Un spectacle dans un bus ! Et même plus, un voyage, un dépaysement, un enchantement et une petite perle de spectacle comme on en voudrait toujours. Ce bus, c’est la marque de fabrique d’Ubus Théâtre, créé par Agnès Zacharie en 2004, l’autre signature de la compagnie étant les marionnettes de son acolyte Pierre Robitaille. Depuis plus de 15 ans, ces deux-là n’ont pas leur pareil pour nous embarquer dans leurs récits et leurs mondes miniatures. L’autobus jaune réaménagé contient à la fois la scène et l’espace destiné à une vingtaine de spectateurs et spectatrices (les sièges d’origine du véhicule sur six rangées environ; on place les personnes les plus petites près du couloir, les plus grandes, côté fenêtres – qui sont masquées, bien sûr, pour ménager l’obscurité). Et l’on plonge à. chaque spectacle dans un émerveillement, d’autant plus fascinant qu’il se déroule à moins de quatre mètres des banquettes, voire même autour de nous, car la magie se déploie dans tout l’autobus (ici, c’est un train qui passe au-dessus de nos têtes, un dragon qui vole et traverse tout l’espace, etc.). Le public est au plus près, captivé et conquis par la manipulation virtuose et par les transformations incessantes, mais aussi par la beauté de ce qui est raconté.
Un voyage de formation
Célestine, 11 ans, n’est pas contente, alors qu’avec sa famille, elle part passer l’été au Japon. C’est qu’en fait, elle va être gardée par une vieille tante aveugle, Chizuko, pendant que ses parents donnent une série de concerts. Elle boude en arrivant, ne se doutant pas à quel point la rencontre sera fondatrice, aussi bien pour la jeune fille, qui par la suite deviendra auteure, que pour Chizuko, qui aura l’occasion de lui transmettre son savoir ainsi qu’un mystérieux coffret, détenu par la famille depuis plus de 1000 ans et qui contient un nécessaire à calligraphie. Par- delà la transmission, la pièce parle également d’un apprivoisement progressif entre ces deux protagonistes. On comprend que Célestine, qui vient du Québec, baigne dans les cultures respectives de ses deux parents.

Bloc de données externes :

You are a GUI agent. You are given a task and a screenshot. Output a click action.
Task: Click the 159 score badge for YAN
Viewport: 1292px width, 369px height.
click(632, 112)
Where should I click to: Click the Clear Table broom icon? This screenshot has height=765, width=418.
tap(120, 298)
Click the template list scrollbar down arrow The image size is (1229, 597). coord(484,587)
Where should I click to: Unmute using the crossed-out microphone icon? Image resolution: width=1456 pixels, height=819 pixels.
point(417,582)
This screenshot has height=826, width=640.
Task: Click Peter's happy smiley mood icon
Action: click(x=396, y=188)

Tout au long du séjour, elle sera amenée à découvrir des pans de la culture japonaise, de son histoire et de ses heures sombres. C’est ainsi que l’on découvre, en fin de parcours, que la tante est une hibakusha, une rescapée de la bombe d’Hiroshima, qu’elle a non seulement perdu la vue, mais que tout son corps a souffert, la rendant stérile, mais surtout la condamnant à une vie de paria. Il est aussi révélé que le vieux Kamachi, qui rend souvent visite à Chizuko, était en fait son fiancé en 1945, mais que la famille s’est ensuite opposée à leur relation. Tout cela est évoqué dans l’une des plus belles séquences du spectacle, qui verra une table de calligraphie se métamorphoser en bassin ou en bord d’une rivière, dans laquelle Chizuko se baigne, après avoir dévoilé son corps meurtri et décharné, corps qui semble vite devenir celui d’un fœtus immergé dans le liquide amniotique, image des enfants qu’il n’aura jamais pu porter.

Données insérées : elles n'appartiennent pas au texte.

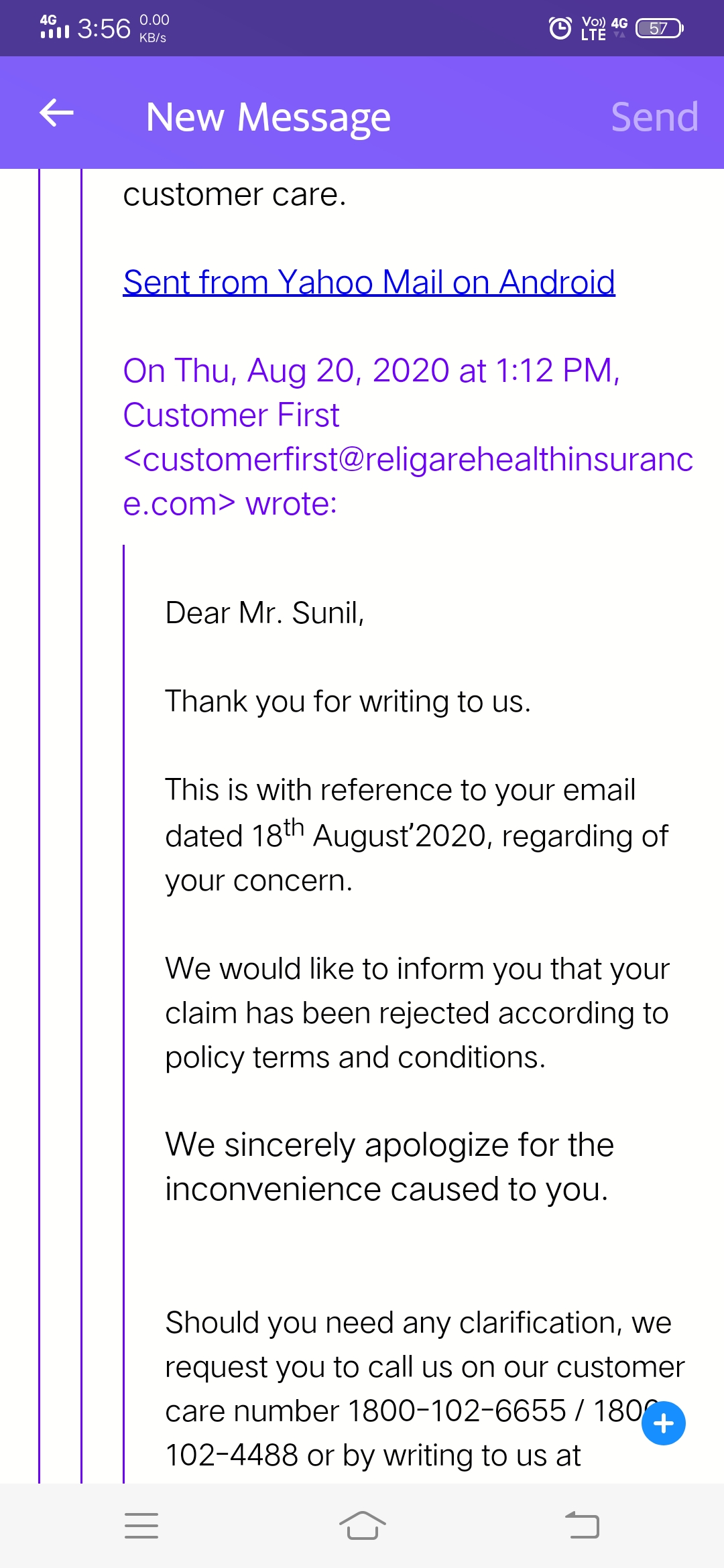Tap the back arrow icon

pos(56,113)
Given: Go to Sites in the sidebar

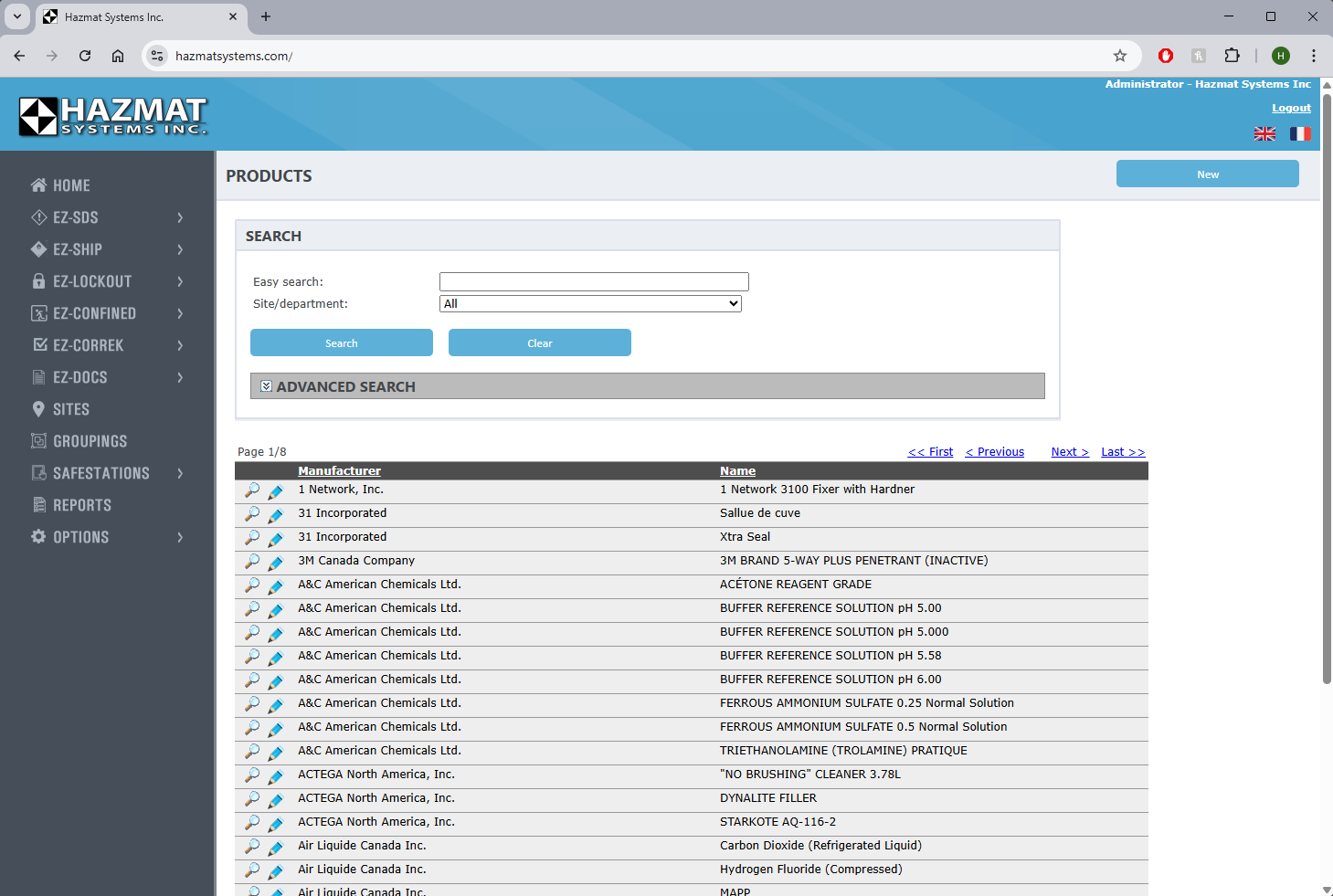Looking at the screenshot, I should (70, 409).
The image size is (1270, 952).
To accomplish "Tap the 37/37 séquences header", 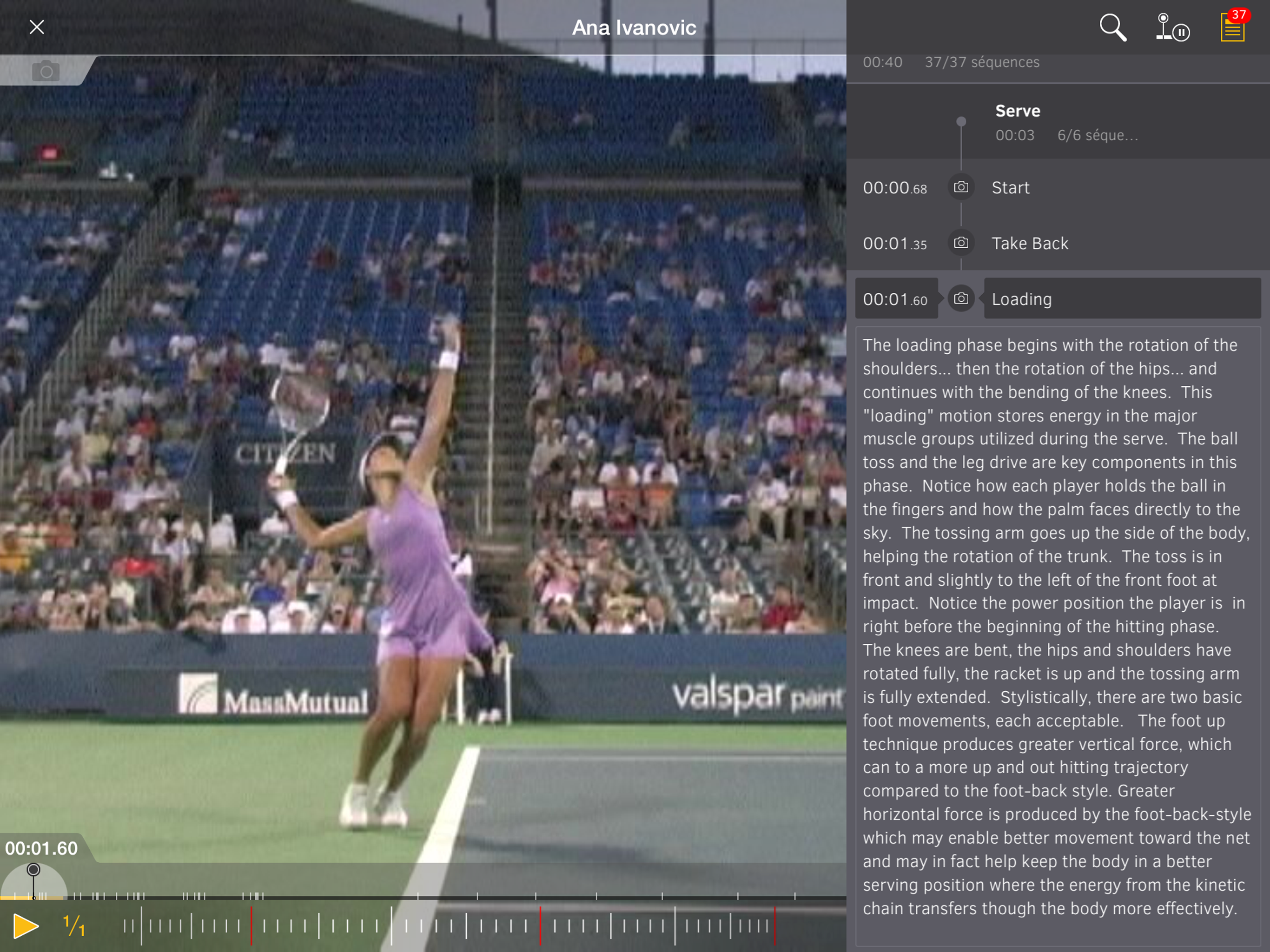I will pos(981,62).
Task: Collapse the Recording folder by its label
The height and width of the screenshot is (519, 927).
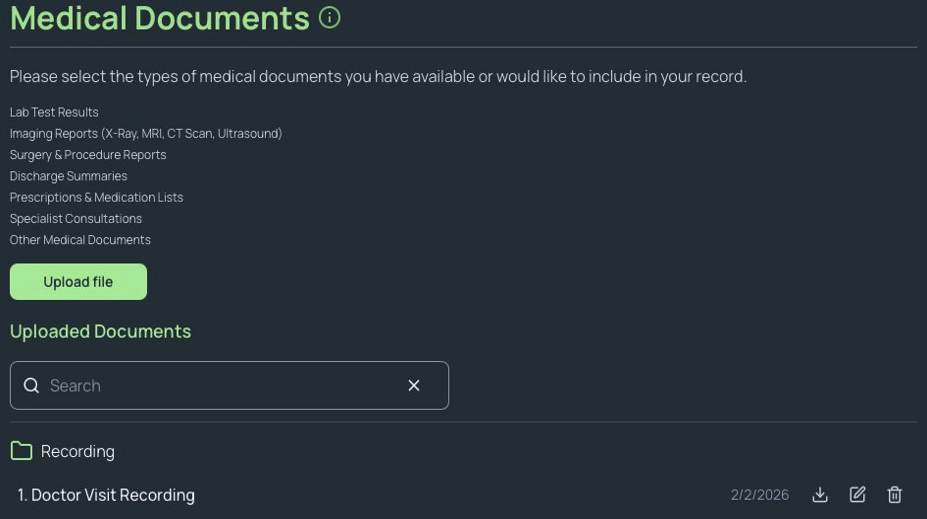Action: (78, 452)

Car tout se transforme à vue, tout se construit en un geste, en un instant, dans des astuces scéniques aussi simples qu’époustouflantes. Autour d’une humble table, quelques accessoires suffiront pour dessiner un espace, suspendre un arbre, faire voler un dragon, créer un théâtre d’ombres ou multiplier les transparences. Au service de ce récit sont convoquées toutes sortes de figures : une petite marionnette de table (que l’on tient à la manière d’une poupée), des marionnettes à tiges, dans des tailles différentes, ce qui permet des effets de zoom très intéressants, et également des masques. Celui du dragon ou ceux, plus imposants, représentant les deux principales protagonistes et que les artistes – tout vêtu·es de noir comme dans le bunraku – portent flottants devant leur visage. On passe ainsi sans cesse de la toute petite figurine (telle celle du chat Fuji-san) au très grand visage, le tout construit en papier et manipulé avec dextérité par les deux interprètes, qui prêtent leur voix à tous les personnages (avec peut-être une manière un peu trop forte d’appuyer la voix de Célestine, presque nasillarde, sans doute pour exprimer la tristesse et la bouderie initiale, mais qui gagnerait à plus vite s’estomper comme c’est le cas par la suite).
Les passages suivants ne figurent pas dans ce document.